So we have $e_t =\begin{bmatrix}
\log p(z_t \mid r_{t,1}) \\
\log p(z_t \mid r_{t,2}) \\
\vdots \\
\log p(z_t \mid r_{t,N_t})
\end{bmatrix} \in \mathbb{R}^{N_t}$

*Transition Probabilities:* Gives the likelihood that a traveler moved from $r_{t,i}$ to $r_{{t+1},j}$ during the time between the two GPS samples

$$p(r_{{t+1},j}|r_{t,i}) = \frac{1}{\beta} \, e^{-d_t/\beta}$$

$$d_t = \left| \,\left\lVert z_{t+1} - z_{t} \right\rVert_{\mathrm{great\ circle}}
      - \left\lVert x_{t+1,j^{*}} - x_{t,i^{*}} \right\rVert_{\mathrm{route}} \,\right|$$

So we have $A^{(t)}= \begin{bmatrix}
\log p(r_{t+1,1} \mid r_{t,1}) & \log p(r_{t+1,2} \mid r_{t,1}) & \cdots & \log p(r_{t+1,N_{t+1}} \mid r_{t,1}) \\
\log p(r_{t+1,1} \mid r_{t,2}) & \log p(r_{t+1,2} \mid r_{t,2}) & \cdots & \log p(r_{t+1,N_{t+1}} \mid r_{t,2}) \\
\vdots & \vdots & \ddots & \vdots \\
\log p(r_{t+1,1} \mid r_{t,N_t}) & \log p(r_{t+1,2} \mid r_{t,N_t}) & \cdots & \log p(r_{t+1,N_{t+1}} \mid r_{t,N_t})

#### EXERCISE DIRECTIONS:
In the passage on transition probabilities between GPS samples, what do the transition probabilities give?

#### SUPPLIED MATERIAL:
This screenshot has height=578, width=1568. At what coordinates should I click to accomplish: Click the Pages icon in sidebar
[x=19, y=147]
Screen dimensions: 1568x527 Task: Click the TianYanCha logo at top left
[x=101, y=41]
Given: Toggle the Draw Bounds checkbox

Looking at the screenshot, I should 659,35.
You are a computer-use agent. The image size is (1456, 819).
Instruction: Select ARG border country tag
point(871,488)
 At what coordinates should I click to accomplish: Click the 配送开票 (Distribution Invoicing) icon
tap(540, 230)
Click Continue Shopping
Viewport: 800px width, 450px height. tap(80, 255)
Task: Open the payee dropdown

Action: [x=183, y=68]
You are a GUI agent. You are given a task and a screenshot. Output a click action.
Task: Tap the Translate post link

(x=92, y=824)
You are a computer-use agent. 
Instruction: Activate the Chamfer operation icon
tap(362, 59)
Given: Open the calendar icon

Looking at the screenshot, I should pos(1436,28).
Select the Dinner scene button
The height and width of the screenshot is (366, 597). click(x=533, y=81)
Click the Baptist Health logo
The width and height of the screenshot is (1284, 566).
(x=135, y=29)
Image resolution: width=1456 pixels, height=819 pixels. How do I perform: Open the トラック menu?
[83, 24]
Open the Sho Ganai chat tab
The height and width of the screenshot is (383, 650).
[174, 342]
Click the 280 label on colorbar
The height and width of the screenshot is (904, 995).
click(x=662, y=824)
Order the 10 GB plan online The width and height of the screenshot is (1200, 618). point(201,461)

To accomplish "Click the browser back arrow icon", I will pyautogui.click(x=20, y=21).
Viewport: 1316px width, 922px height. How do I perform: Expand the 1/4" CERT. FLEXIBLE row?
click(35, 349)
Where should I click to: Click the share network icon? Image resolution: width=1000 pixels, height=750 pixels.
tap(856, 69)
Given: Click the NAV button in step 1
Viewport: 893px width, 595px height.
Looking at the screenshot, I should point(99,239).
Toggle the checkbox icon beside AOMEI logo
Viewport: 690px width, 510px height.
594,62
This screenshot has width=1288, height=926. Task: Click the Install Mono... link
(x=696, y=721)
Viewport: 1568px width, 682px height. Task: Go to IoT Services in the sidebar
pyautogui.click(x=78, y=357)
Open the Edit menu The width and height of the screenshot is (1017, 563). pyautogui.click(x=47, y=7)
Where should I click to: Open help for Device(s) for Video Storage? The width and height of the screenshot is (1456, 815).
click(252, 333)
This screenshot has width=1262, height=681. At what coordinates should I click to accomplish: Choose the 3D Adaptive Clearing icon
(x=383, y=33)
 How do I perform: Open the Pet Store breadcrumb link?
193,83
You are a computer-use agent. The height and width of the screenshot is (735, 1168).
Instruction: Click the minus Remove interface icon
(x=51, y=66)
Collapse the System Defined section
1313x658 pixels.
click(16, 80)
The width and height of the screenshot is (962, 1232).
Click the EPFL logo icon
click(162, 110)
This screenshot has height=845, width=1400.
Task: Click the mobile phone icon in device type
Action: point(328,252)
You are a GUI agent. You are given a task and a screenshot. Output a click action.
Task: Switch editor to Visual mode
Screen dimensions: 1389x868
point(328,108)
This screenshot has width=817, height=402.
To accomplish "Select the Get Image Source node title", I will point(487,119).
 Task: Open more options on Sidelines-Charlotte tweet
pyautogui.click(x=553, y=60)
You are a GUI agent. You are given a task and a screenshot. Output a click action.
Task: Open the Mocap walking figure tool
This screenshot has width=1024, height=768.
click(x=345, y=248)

#### REPLY:
They give the likelihood that a traveler moved from r_{t,i} to r_{t+1,j} during the time between the two GPS samples.